You might ask why Anitschkow decided to feed cholesterol to rabbits in the first place. According to a 1993 paper by Jeffrey M. Hoeg and Anatoli N. Klimov, he was examining the notion—proposed in his era—that too much dietary protein accelerated the aging process. In fact, in 1909, work done at Nikolai’s med school, by Dr. I.A. Ignatowski, involved feeding rabbits large amounts of meat, eggs, and milk. Young rabbits developed serious liver and adrenal problems, while adult rabbits got those arterial lesions. Since atherosclerosis is a sign of aging, Ignatowski believed that he had proven the hypothesis.

Not so fast. Anitschkow showed that he could produce the same effect without any protein, by just using cholesterol. Somehow lost on these Russian scientists was the little matter that the diets they were forcing on those poor creatures bore no resemblance to what they consumed in real life.

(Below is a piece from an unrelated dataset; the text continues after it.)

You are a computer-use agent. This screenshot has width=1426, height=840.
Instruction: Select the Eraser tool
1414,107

Fast forward to the present.

With the wheels rapidly coming off the cholesterol theory, a refinement was proposed in the 1990s. We had to start thinking instead of “good” and “bad” cholesterol. LDL-C, the “bad” cholesterol, is really the cholesterol contained in low density lipoprotein. HDL-C, the “good” cholesterol, is the cholesterol contained in high density lipoprotein. The containment serves to transport the cholesterol molecules around the cell and the bloodstream. However, this refinement itself was soon refined, whereby there are two types of LDL-C, and we should be more concerned about type-B LDL particles (as opposed to type-A LDL particles).

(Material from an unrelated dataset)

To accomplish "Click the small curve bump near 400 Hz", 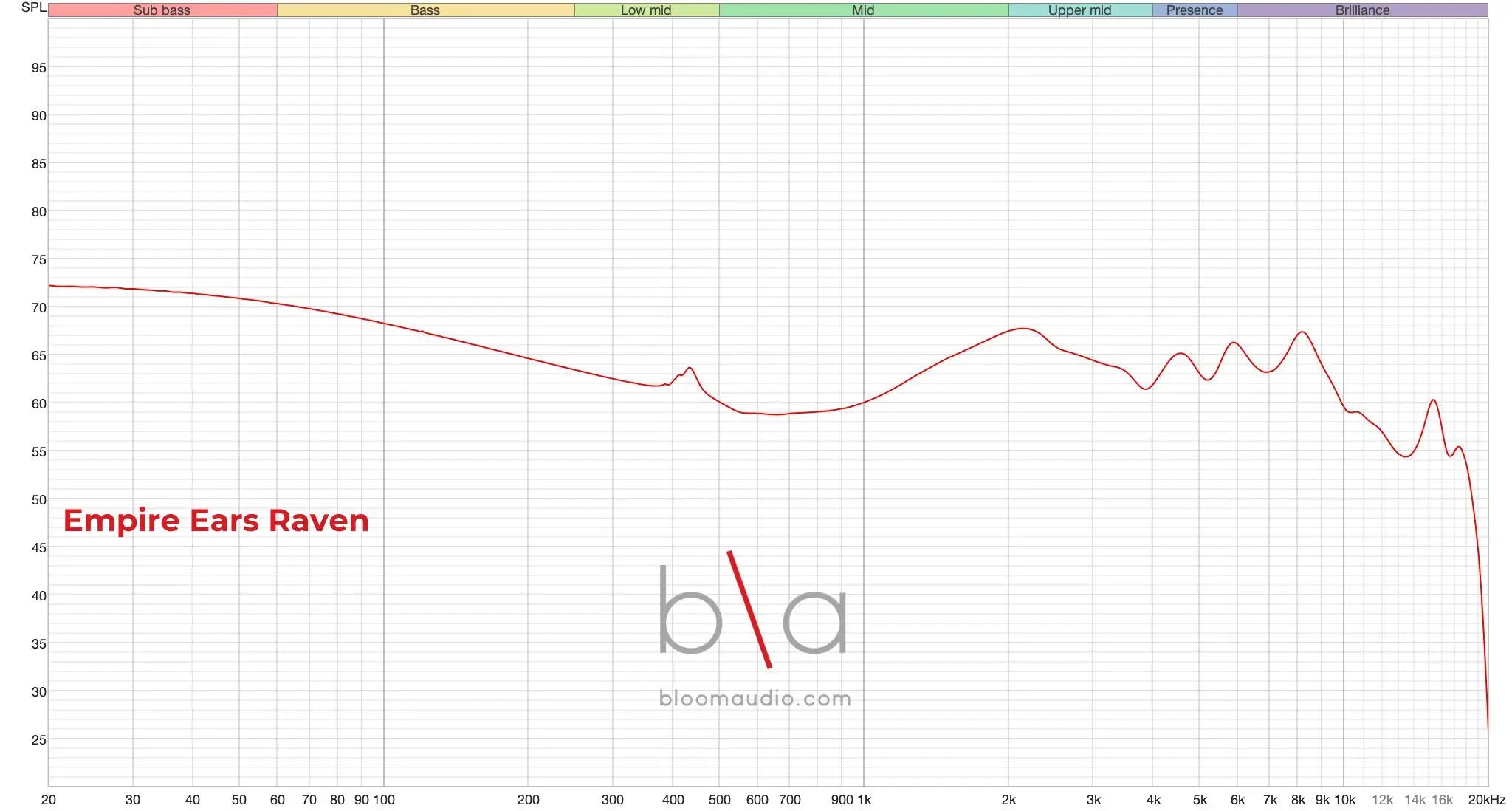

While you would expect that tying dietary elements to heart disease can be complex, clinging to—and applying seemingly endless modifications—to a theory which was first proffered nearly 100 years ago might be a fool’s errand. Here’s more food for thought:

An article just appeared in The Lancet, entitled “Plasma HDL cholesterol and risk of myocardial infarction: a mendelian randomisation study.” In essence, the study suggests that while high HDL-C may well be a marker of lower risk for heart disease, as the authors put it “These data challenge the concept that raising of plasma HDL cholesterol will uniformly translate into reductions in risk of myocardial infarction.”

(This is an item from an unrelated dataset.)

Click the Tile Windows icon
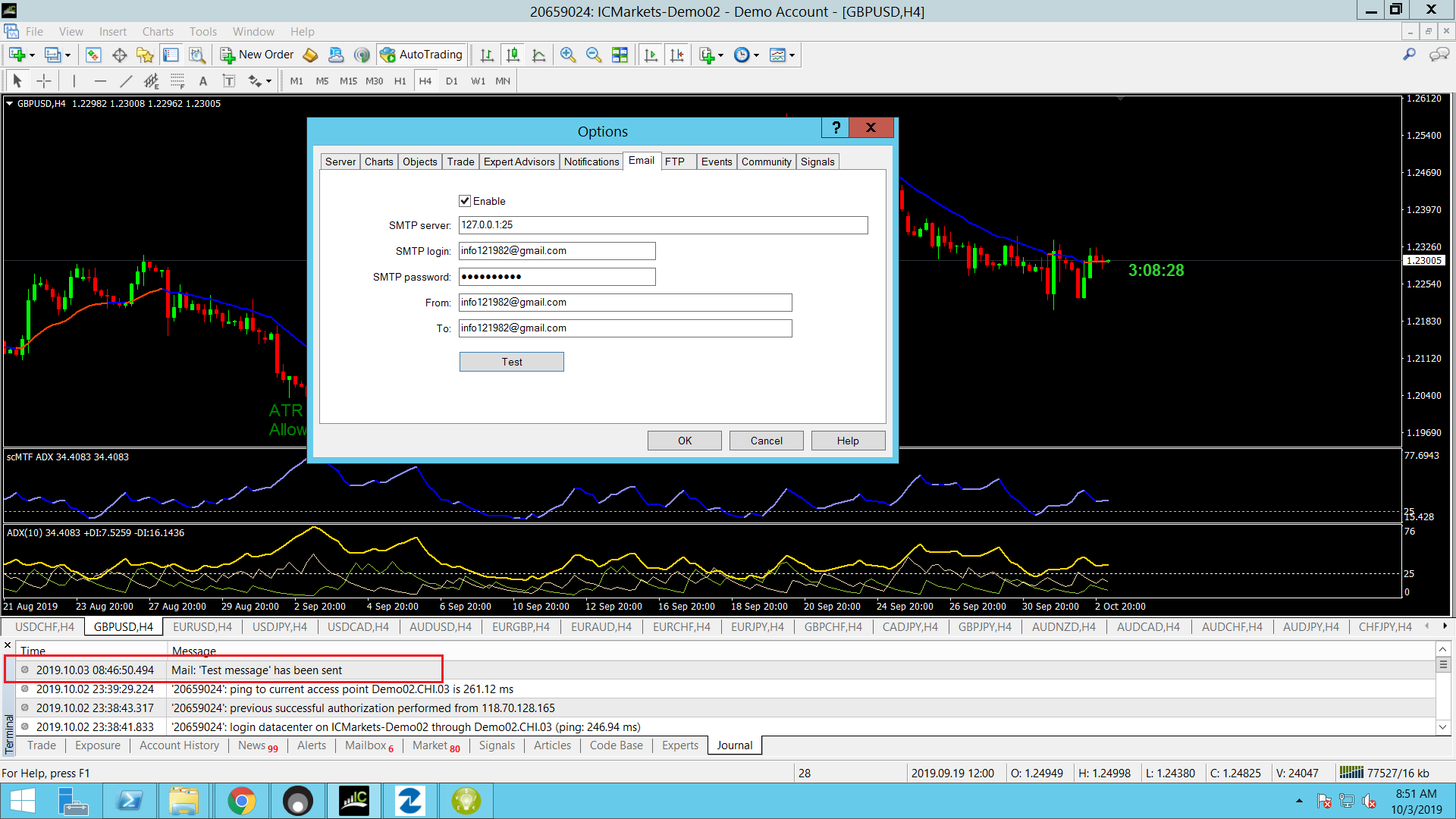The height and width of the screenshot is (819, 1456). pos(620,55)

Likewise, new data from the Framingham Heart Study, presented on March 25th at the American College of Cardiology’s 61st Annual Scientific Session indicate that low LDL-cholesterol correlates with the future development of cancer. As Dr. David Brownstein and others point out, there are numerous studies linking low cholesterol (including LDL-cholesterol) and cancer development.

More than that, low cholesterol is related to reduced immune system function, and has been connected to the development of neurological disorders such as Parkinson’s and Alzheimer’s disease. Maybe that’s because the brain requires large amounts of cholesterol.

So, what does cause heart disease? Many people now believe that it originates with so-called silent inflammation (chronic inflammation that initially brings you no pain), driven by overproduction of “bad” eicosanoids—biochemicals that control the inflammatory process. It is most ironic that one of the greatest physicians of all time, Dr. Rudolf Virchow (1821-1902), believed that atherosclerosis is an inflammatory disease, and advanced this theory more than 150 years ago!

Well-known PhD biochemist Barry Sears has been leading the charge against inflammation, and he’s definitely in good company.